• ASSIGNMENT: Return the opening lines of the material, word for word. End with the line that contains "Click the Select payment method button".

• DATA FOR ANALYSIS:
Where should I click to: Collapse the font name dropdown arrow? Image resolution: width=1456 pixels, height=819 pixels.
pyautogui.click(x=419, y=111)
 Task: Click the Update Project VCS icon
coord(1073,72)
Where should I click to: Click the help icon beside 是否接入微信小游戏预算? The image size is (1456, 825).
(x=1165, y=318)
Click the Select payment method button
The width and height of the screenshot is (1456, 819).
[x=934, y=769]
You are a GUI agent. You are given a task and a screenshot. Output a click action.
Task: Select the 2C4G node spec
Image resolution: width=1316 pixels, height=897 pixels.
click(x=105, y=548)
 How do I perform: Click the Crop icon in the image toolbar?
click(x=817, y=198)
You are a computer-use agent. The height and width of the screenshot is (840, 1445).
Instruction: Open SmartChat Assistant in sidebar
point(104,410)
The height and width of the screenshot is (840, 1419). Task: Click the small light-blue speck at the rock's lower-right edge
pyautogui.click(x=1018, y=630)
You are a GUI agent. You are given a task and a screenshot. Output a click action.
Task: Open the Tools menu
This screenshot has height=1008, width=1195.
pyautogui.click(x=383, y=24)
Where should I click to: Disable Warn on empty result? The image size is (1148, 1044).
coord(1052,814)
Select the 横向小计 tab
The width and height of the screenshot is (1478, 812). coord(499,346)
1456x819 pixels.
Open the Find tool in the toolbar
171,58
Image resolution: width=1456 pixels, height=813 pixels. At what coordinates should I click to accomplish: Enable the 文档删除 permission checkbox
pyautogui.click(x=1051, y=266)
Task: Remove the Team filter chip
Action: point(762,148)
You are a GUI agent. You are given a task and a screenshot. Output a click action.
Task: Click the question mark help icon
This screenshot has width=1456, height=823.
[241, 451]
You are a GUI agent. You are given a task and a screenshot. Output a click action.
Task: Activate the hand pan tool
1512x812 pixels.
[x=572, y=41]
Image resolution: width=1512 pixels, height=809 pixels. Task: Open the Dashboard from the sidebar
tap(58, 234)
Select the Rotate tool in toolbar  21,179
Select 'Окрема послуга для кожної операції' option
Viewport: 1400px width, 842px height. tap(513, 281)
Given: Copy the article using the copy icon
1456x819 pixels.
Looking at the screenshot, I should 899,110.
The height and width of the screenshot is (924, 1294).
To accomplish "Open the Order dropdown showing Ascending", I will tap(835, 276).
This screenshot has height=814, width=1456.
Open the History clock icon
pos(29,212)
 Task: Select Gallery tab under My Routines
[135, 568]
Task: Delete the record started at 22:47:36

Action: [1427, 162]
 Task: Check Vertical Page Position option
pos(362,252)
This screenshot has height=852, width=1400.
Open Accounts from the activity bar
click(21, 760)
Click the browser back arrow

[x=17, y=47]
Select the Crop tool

• SOLUTION:
Where should I click to: Collapse the font name dropdown arrow? Image resolution: width=1456 pixels, height=819 pixels.
pyautogui.click(x=419, y=111)
 Task: Click the Update Project VCS icon
coord(1073,72)
Where should I click to: Click the help icon beside 是否接入微信小游戏预算? The image size is (1456, 825).
(x=1165, y=318)
Click the Select payment method button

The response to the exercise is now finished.